Task input ▸
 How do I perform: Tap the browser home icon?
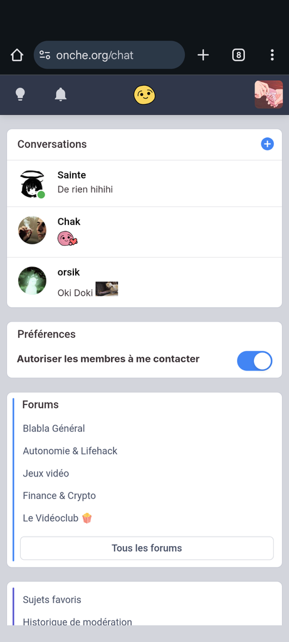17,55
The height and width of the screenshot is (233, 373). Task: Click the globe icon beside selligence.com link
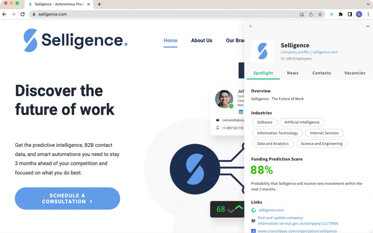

...

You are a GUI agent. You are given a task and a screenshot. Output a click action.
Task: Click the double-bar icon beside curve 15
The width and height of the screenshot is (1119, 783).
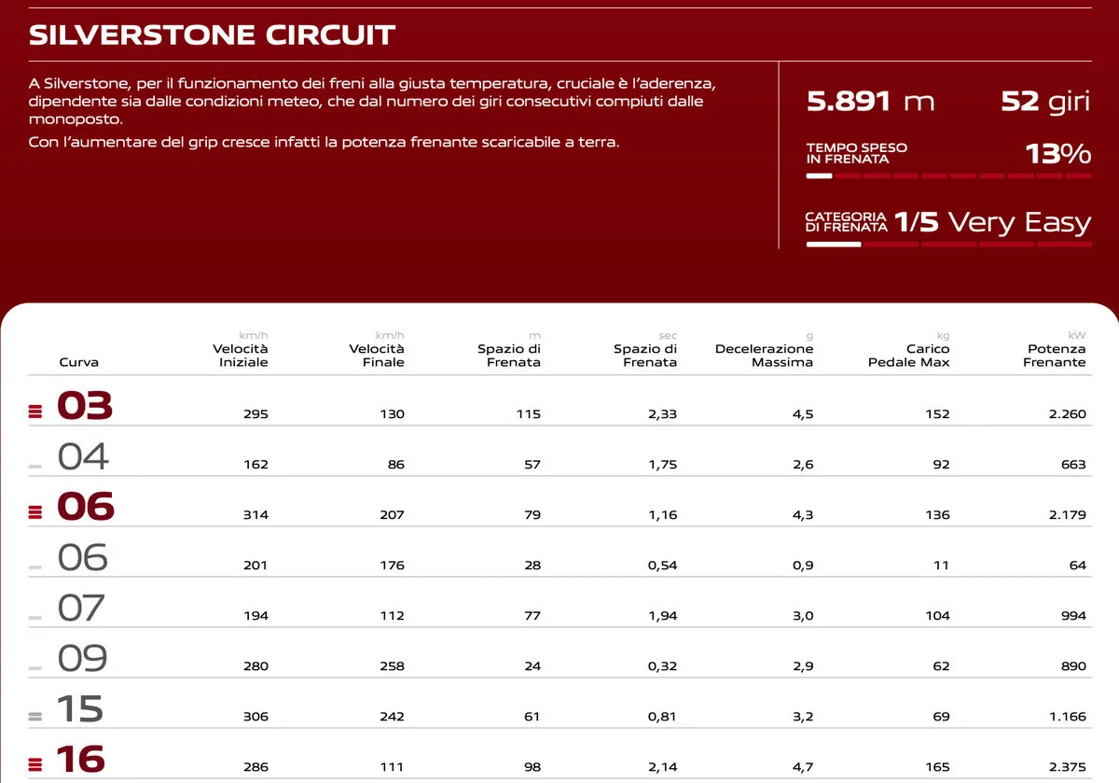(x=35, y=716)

How to complete this task ▸ From the entries above, copy each line that holds "beside".

Exercise answer ▸
The height and width of the screenshot is (233, 373). Task: Click the globe icon beside selligence.com link
Task: Click the double-bar icon beside curve 15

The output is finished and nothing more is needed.